Excerpted text:
☆ ☆ ☆

ROANOKE TIMES 
                      Copyright (c) 1997, Roanoke Times

DATE: Monday, February 3, 1997               TAG: 9702030098
SECTION: EDITORIAL                PAGE: A-5  EDITION: METRO 
                                             TYPE: READER'S FORUM 


SHOULD DIVORCES BE HARDER TO GET?

Don't prolong the agony

DIVORCES should be easier to obtain!

Often after a couple marry, one spouse shows his or her true self and may be horribly different: compulsively unfaithful or worse. Also, former spouses may suddenly enter the picture and make life unbearable. Or stepkids may unmercifully abuse the ``new'' parent with emotional manipulation.

Counseling should be tried, of course. But the agony of a victimized spouse shouldn't be prolonged by denying the right of divorce.

Instead, marriages should be much more difficult to begin. A six-month to one-year waiting period should be required after a couple applies for a marriage license.

☆ ☆ ☆

Dataset section:
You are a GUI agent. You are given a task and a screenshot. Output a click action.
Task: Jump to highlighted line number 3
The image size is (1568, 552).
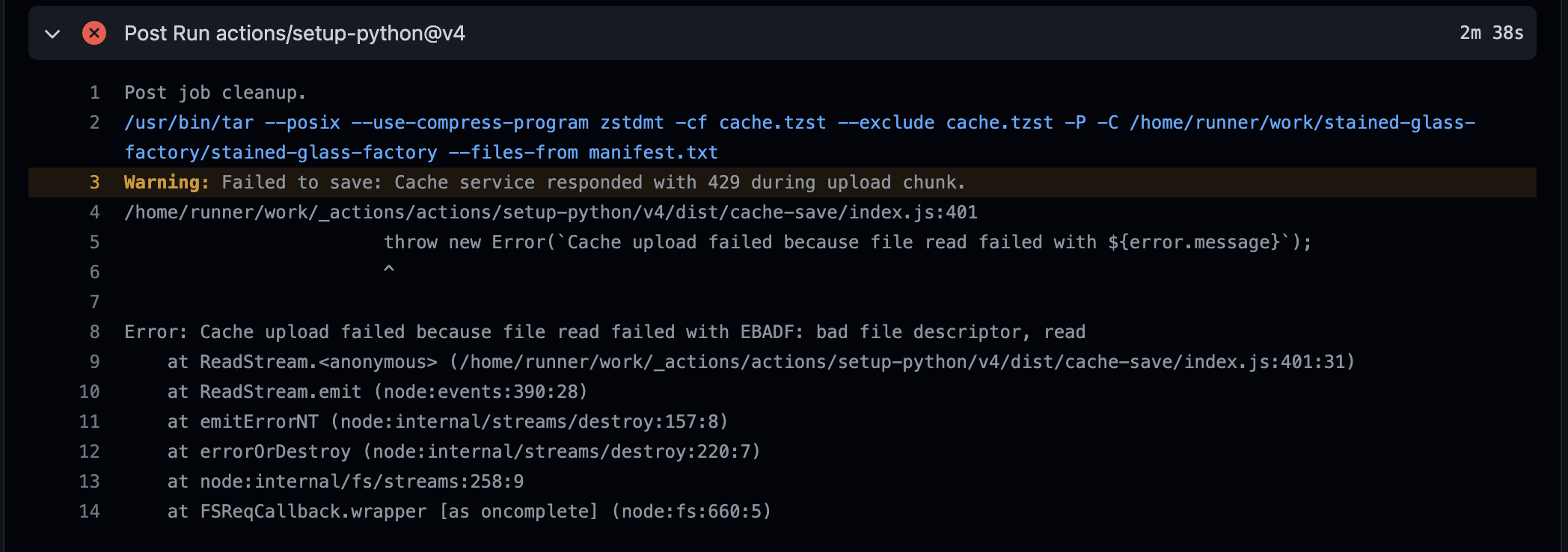pyautogui.click(x=94, y=183)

☆ ☆ ☆

Problem details: Please state the waiting period that the reader's letter on divorce says should follow a couple's application for a marriage license.

The answer: A six-month to one-year waiting period.